Saturday, September 5, 2009

09/05/09 Jacquelyn Nelson Thomas Neff Photography

This past Thursday Stephanie and I went to the lecture of Thomas Neff, a landscape, people, and street photographer. His work was very moving. In the first part of his lecture, he showed us pictures from his new book Holding Out And Hanging On Surviving Hurricane Katrina. When the hurricane hit, Neff put his life on hold and was one of the first to arrive in New Orleans volunteering his service to the victims that decided to stay. He lovingly helped so many people and in the process he became better acquainted with them. Neff listened to these people while they shared with him their heartbreaking stories. He created this book with photographs of most of the people that he met and publishing their stories in it. In all his pictures from Hurricane Katrina, he truly captured the pain, hurt, and suffering of the people of Louisiana. Following the Katrina photos, Neff showed us pictures from his travels in Japan and China. Although I didn’t care for some of them, he still had some very beautiful landscape pictures. He commented on how the print quality was greater in person, which is always true, so Stephanie and I decided to attend his gallery opening that night in the UTSA gallery. When I saw his photos in person, my opinion changed, and I thought they were all successful. I especially liked the subjects in his street photography. Before we left, we had a chance to speak to Neff, which gave us a better insight into his composition and a deeper understanding to why he decided to take these photographs. I admire his wonderful print quality, and his friendly, outgoing nature, which is reflected in his work.

1 comment:

  1. Jacquelyn-
    So true...I had the same comment about my images from people who saw my talk during my interview. Projections just aren't as rich as the real thing. The details, dimension, and in my case colors are all deadened somewhat.

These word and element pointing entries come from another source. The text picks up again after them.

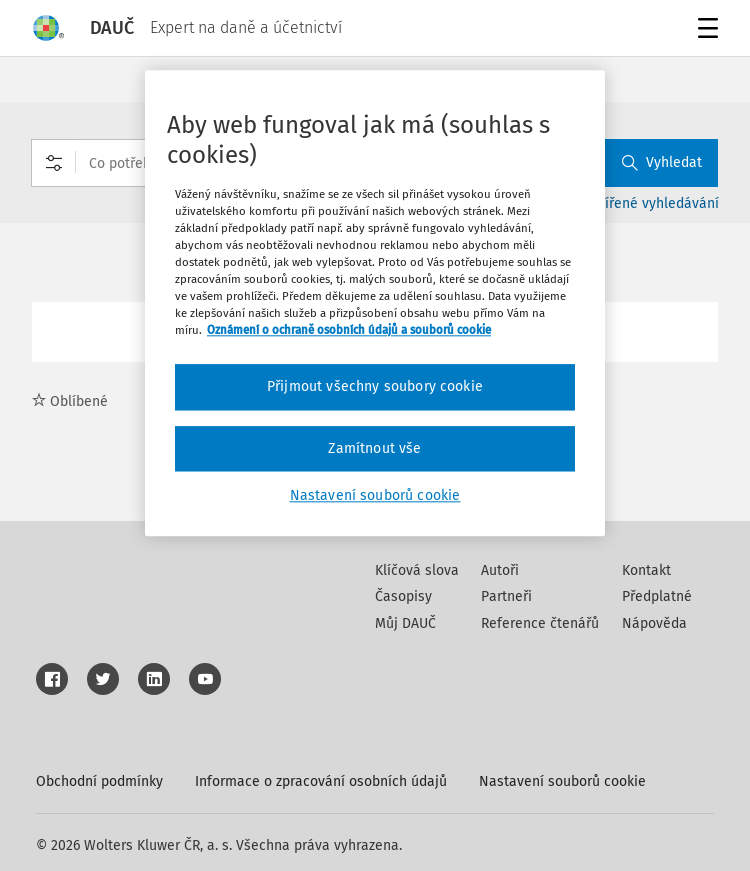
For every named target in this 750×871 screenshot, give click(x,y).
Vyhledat (662, 162)
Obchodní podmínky (99, 781)
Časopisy (403, 596)
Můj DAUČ (405, 623)
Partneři (506, 596)
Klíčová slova (417, 570)
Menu (704, 30)
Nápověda (654, 623)
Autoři (500, 570)
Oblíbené (70, 401)
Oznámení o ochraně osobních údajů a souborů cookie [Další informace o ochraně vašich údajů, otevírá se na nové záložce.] (349, 330)
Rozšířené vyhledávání (647, 203)
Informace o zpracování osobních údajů (321, 781)
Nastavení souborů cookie (562, 781)
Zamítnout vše (374, 448)
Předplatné (657, 596)
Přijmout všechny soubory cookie (375, 387)
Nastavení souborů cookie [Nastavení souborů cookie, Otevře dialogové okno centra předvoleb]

Size differences also matter. Projecting an image often gives a false sense of its intimacy. Unfortunately, this is how we have to talk about our work as artists. Unless we can give a gallery talk, but then you are limited to what is in the room. (perfect time for a reminder about my gallery talk on Thursday at 6 at the satellite space)
    Tom is a good guy, and he is a perfect example of a documentary photographer who is true to his subjects.